A = tf.reshape(tf.range(1, 26), [5, 5])

A
Out[5]: 
<tf.Tensor: id=5, shape=(5, 5), dtype=int32, numpy=
array([[ 1,  2,  3,  4,  5],
       [ 6,  7,  8,  9, 10],
       [11, 12, 13, 14, 15],
       [16, 17, 18, 19, 20],
       [21, 22, 23, 24, 25]])>

tf.matrix_band_part(A, 0, 0)
Out[6]: 
<tf.Tensor: id=9, shape=(5, 5), dtype=int32, numpy=
array([[ 1,  0,  0,  0,  0],
       [ 0,  7,  0,  0,  0],
       [ 0,  0, 13,  0,  0],
       [ 0,  0,  0, 19,  0],
       [ 0,  0,  0,  0, 25]])>

tf.matrix_band_part(A, 0, 1)
Out[7]: 
<tf.Tensor: id=13, shape=(5, 5), dtype=int32, numpy=
array([[ 1,  2,  0,  0,  0],
       [ 0,  7,  8,  0,  0],
       [ 0,  0, 13, 14,  0],
       [ 0,  0,  0, 19, 20],
       [ 0,  0,  0,  0, 25]])>

tf.matrix_band_part(A, 0, 2)
Out[8]: 
<tf.Tensor: id=17, shape=(5, 5), dtype=int32, numpy=
array([[ 1,  2,  3,  0,  0],
       [ 0,  7,  8,  9,  0],
       [ 0,  0, 13, 14, 15],
       [ 0,  0,  0, 19, 20],
       [ 0,  0,  0,  0, 25]])>

tf.matrix_band_part(A, -2, 1)
Out[9]: 
<tf.Tensor: id=21, shape=(5, 5), dtype=int32, numpy=
array([[ 1,  2,  0,  0,  0],
       [ 6,  7,  8,  0,  0],
       [11, 12, 13, 14,  0],
       [16, 17, 18, 19, 20],
       [21, 22, 23, 24, 25]])>

tf.matrix_band_part(A, 2, 1)
Out[10]: 
<tf.Tensor: id=25, shape=(5, 5), dtype=int32, numpy=
array([[ 1,  2,  0,  0,  0],
       [ 6,  7,  8,  0,  0],
       [11, 12, 13, 14,  0],
       [ 0, 17, 18, 19, 20],
       [ 0,  0, 23, 24, 25]])>

B = A[0:3]

tf.matrix_band_part(B, 0, 0)
Out[12]: 
<tf.Tensor: id=33, shape=(3, 5), dtype=int32, numpy=
array([[ 1,  0,  0,  0,  0],
       [ 0,  7,  0,  0,  0],
       [ 0,  0, 13,  0,  0]])>

tf.matrix_band_part(B, 0, 1)
Out[13]: 
<tf.Tensor: id=37, shape=(3, 5), dtype=int32, numpy=
array([[ 1,  2,  0,  0,  0],
       [ 0,  7,  8,  0,  0],
       [ 0,  0, 13, 14,  0]])>

另外 attention_mask函数中，为什么不使用tf.matrix_band_part, 为什么这个在TPU上会产生garbage?

猜测是否与 tf.matrix_band_part 最终调用的C代码来实现。

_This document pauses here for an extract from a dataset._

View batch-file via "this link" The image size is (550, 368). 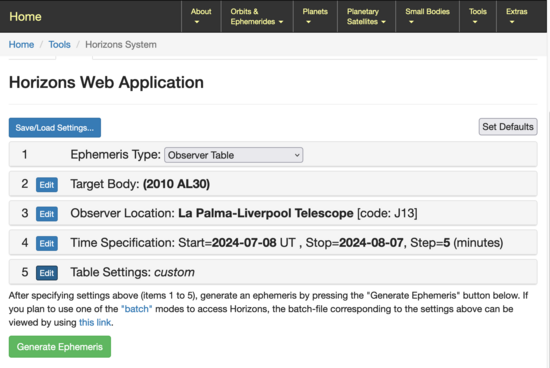[x=95, y=322]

而用当前的实现，是在graph中实现的张量运算。

不过TPU上好像是不能运行C++程序，而不是注释中的“产生garbage”。。不清楚，欢迎知道的大侠指导一下。

“TPU上无法运行CPU上跑的Java或C++程序，也无法运行GPU上的CUDA程序。虽然尚未有公开信息，但它的编程方式非常可能是这样：TensorFlow把神经网络用一种中间格式表示出来，然后这种中间格式被编译器转换为TPU上独特的程序。这种中间格式被称为TensorFlow XLA，它也将是TensorFlow支持其它线性代数加速器的工具。”